Stop all’abaya in classe perché la Francia è “santuario della laicità”. L’ultima battaglia tra il governo di Parigi e la comunità musulmana riguarda lunga e larga tunica che copre interamente il corpo delle donne, molto in voga tra le ragazze di banlieue, che ne fanno sfoggio in classe. Ad annunciarlo è stato il giovane e rampante ministro macroniano dell’Istruzione, Gabriel Attal, che ha deciso che non si potrà più indossare a scuola l’indumento, ormai venduto ovunque, anche nei grandi magazzini di insegne internazionali. Molto critica la sinistra, con La France Insoumise di Mélenchon che si è scagliata contro la “nuova assurda guerra di religione” e ha anticipato l’intenzione di rivolgersi al Consiglio di Stato contro la decisione del ministro, definita “crudele”.

Già da diversi mesi la moda della abaya, abito declinato anche in colori vivaci, è apparsa con evidenza in Francia, dove i media hanno dedicato molto spazio alla vicenda. In particolare, a differenza della passata battaglia contro il burqa o il velo, il dibattito si è concentrato sulla possibilità di vietare un abito tradizionale, non religioso. Che però i rappresentanti islamici più rigidi ‘consigliano’ di indossare dal momento che lascia scoperte solo le mani, oltre al viso. E’ ovviamente molto diffusa nei Paesi musulmani, in Arabia Saudita l’abaya di colore nero è stata obbligatoria per le donne in pubblico fino al 2018, data in cui il principe Mohammed bin Salman ne ha abolito l’obbligo. Per Abdallah Zekri, vicepresidente del Consiglio francese del culto musulmano, si tratta soltanto “di una forma di moda”: “Se andate in certi negozi, troverete le abaya. E’ un abito lungo e ampio, ma non ha nulla a che vedere con la religione”.

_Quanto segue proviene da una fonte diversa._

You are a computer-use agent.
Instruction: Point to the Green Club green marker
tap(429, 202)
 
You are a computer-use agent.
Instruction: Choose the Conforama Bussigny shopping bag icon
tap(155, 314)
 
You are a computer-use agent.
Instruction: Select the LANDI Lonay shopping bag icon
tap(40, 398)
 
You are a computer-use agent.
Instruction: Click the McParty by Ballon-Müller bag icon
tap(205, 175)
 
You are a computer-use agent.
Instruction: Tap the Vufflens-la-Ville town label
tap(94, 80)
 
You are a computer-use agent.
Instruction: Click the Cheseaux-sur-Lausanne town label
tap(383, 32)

Il predecessore di Attal al ministero dell’Educazione, Pap Ndiaye, era stato costretto alcuni mesi fa a rispondere ai presidi che lo interpellavano sul da farsi di fronte al dilagare della moda dell’abaya, ma aveva rifiutato di “pubblicare cataloghi per precisare la lunghezza degli abiti” consentiti. Di tutt’altro avviso il giovane alfiere macroniano Attal, per il quale non soltanto nella abaya si ravvisa “l’ostentazione del segno religioso” vietata dalla legge, ma indossarla fa parte di un “attacco politico” davanti al quale la Francia laica deve “fare blocco”. “Non c’è posto per l’abaya nella nostra scuola – ha sottolineato Attal – in questi ultimi mesi le violazioni della laicità si sono moltiplicate, in particolare con l’esibizione di questi abiti religiosi come l’abaya e il qamis (la versione maschile, ndr)”. “Siamo sempre stati chiari – gli ha fatto eco il portavoce del governo, Olivier Véranla scuola è il tempio della laicità. Non si va a scuola per fare proselitismo religioso ma per imparare. Quando si è in classe non ci si deve trovare esposti all’ostentazione di segni religiosi”.

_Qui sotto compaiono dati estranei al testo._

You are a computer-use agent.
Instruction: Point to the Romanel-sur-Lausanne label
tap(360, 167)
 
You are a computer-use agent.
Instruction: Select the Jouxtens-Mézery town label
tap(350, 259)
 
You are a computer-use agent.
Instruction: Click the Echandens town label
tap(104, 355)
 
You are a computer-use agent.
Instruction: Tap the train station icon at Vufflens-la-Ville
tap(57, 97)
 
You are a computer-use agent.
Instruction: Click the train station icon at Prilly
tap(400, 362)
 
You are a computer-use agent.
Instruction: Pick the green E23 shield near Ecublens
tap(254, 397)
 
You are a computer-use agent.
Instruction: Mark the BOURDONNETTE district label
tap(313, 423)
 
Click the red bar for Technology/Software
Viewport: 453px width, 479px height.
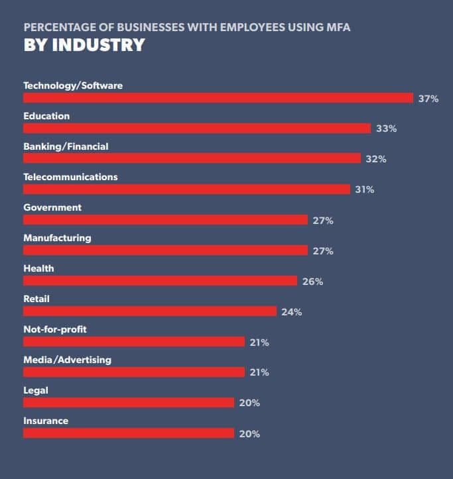click(218, 98)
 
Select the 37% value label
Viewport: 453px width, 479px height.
click(428, 98)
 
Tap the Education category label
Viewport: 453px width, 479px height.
click(46, 116)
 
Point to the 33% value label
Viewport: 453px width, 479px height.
click(386, 129)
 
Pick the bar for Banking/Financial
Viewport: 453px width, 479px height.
click(192, 159)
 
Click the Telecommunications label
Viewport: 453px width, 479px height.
click(70, 177)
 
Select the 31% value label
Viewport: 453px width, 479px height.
click(365, 189)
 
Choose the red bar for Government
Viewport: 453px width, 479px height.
click(166, 220)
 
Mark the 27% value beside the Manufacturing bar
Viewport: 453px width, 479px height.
click(323, 251)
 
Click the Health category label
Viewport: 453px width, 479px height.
click(38, 268)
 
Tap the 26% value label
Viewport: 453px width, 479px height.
click(312, 282)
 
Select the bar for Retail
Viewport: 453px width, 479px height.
click(150, 311)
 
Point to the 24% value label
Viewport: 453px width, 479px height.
click(291, 312)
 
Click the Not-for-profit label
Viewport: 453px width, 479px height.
click(55, 329)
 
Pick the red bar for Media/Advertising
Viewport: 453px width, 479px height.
click(134, 372)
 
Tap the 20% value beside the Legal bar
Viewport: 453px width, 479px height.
click(249, 403)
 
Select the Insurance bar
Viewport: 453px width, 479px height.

Mentre fra una settimana Attal comincerà a incontrare i presidi per comunicare le nuove regole da osservare, sono piovute le prime critiche da sinistra, in particolare da quella più radicale de La France Insoumise: “Fin dove arriverà la polizia dell’abbigliamento? – ha twittato la deputata Clémentine Autain -. La proposta di Gabriel Attal è incostituzionale, contraria ai principi fondatori della laicità. Sintomatica del rifiuto ossessivo dei musulmani. Appena rientrati dalle vacanze, i macroniani già provano ad attaccare da destra il Rassemblement National“. Ancora più duro il leader del partito, Jean-Luc Mélenchon, secondo il quale il rientro a scuola dopo le vacanze sarà “dominato politicamente da una nuova assurda guerra di religione”. Per lui, si tratta di una guerra “totalmente artificiale”: “A quando la pace civile e la vera laicità, che unisce invece di esasperare?”.